The New Zealand tourist board has exploited similar opportunities following the successful Lord of the Rings trilogy. We can go on. Zorba the Greek inspired us to seek escape from the humdrum of daily life on the carefree Aegean islands, while the 2004 buddy movie Sideways did wonders for the US wine industry and made Pinot Noir a global sensation.
Where am I going with this? Bear with me a bit longer.
The other day I read that, according to estimates made by the MasterCard index of global destination cities in its cross-border travel and expenditures for the second quarter of this year, Beirut had the second-highest visiting spending levels in the Middle East and Africa, but ranked only ninth among the top 10 destination cities in the region, by number of arrivals. In other words, Lebanon's capital is the second most expensive but only the ninth most popular, with a mere 1.7 million tourists expected here this year. Dubai came first with an anticipated 7.9 million, followed by Cairo (3.7 million), Johannesburg (3 million), Tel Aviv (2.7 million) and Casablanca (2.5 million).
Casablanca, for obvious reasons, made me think of the movies. If ever a city's reputation was defined by a film - and let's face it, not just any film - it's the Moroccan coastal port. It's a destination that almost sells itself. To be sure it's a majestic city in its own right, but tell anyone that's where you are going and they will probably imagine you unpacking a white tuxedo the moment you land. You will start smoking. Your hotel room will have a huge ceiling fan and the concierge, while catering to your every wish, will be on the payroll of a half a dozen intelligence services. See, I've started already.
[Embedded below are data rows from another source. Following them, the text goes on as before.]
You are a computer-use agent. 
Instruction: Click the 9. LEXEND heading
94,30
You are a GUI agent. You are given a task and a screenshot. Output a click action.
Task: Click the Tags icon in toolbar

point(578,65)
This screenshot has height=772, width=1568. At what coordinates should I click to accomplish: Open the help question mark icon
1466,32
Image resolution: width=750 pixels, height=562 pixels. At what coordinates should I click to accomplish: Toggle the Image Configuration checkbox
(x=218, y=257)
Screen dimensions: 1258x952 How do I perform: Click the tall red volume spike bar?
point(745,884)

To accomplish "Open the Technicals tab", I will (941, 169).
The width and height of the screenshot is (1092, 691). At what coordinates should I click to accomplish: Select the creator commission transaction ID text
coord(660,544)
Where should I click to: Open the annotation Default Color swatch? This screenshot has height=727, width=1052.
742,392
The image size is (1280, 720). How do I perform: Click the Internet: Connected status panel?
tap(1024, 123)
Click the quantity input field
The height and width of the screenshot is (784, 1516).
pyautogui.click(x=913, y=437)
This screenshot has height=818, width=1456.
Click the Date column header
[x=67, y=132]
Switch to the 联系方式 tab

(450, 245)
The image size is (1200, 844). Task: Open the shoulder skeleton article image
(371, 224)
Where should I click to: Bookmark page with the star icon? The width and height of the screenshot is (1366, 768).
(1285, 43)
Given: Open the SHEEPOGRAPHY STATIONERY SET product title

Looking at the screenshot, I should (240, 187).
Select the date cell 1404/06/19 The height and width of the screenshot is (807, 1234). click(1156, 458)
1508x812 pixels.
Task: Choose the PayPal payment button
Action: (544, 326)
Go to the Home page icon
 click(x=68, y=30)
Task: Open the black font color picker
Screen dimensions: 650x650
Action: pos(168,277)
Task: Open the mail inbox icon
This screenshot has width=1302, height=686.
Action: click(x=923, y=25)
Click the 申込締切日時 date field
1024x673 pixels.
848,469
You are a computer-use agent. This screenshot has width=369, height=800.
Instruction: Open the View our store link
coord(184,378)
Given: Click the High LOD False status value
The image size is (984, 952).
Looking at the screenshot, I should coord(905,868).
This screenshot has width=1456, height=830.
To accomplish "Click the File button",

It is an aura that Beirut once had and one that it might consider reclaiming if it wants its tourist offerings to appeal to a wider demographic. The ministry of tourism should, perhaps, instead of focusing on the gleaming and modern Beirut (those who ostensibly come for that already know about it), try to package and sell Beirut as the Casablanca of the Levant.
We may not have Rick's Cafe or Humphrey Bogart, but in 1965 in Where the Spies Are, David Niven, that most dapper of English actors, captured perfectly Lebanon's post-colonial, Cold War glamour and intrigue. In the same year, Mickey Rooney comes to a sticky end amid the ruins at Baalbek in Twenty Four Hours to Kill, but before he does, we are treated to wonderfully nostalgic shots of carefree tourists frolicking poolside at the St Georges and the Phoenicia hotels.
Admittedly, things became edgier in the next decade. In the 1972 thriller Embassy, Richard Roundtree, Ray Milland and Chuck Connors run amok through Beirut in a car chase that snakes through Parliament Square (try doing that now). In 1974, even the makers of The Man with the Golden Gun insisted James Bond pass through Beirut on his way to Thailand to do battle with Scaramanga.
Clearly espionage was the order of the day, but it was allied to glamour in the same way Casablanca's winning formula relied on the tension and black market charm of Vichy-occupied North Africa.
To get people in the mood, why don't we dust down and strategically re-screen Lebanon's golden age contribution to the movie industry? Middle East Airlines could show them as part of its in-flight entertainment.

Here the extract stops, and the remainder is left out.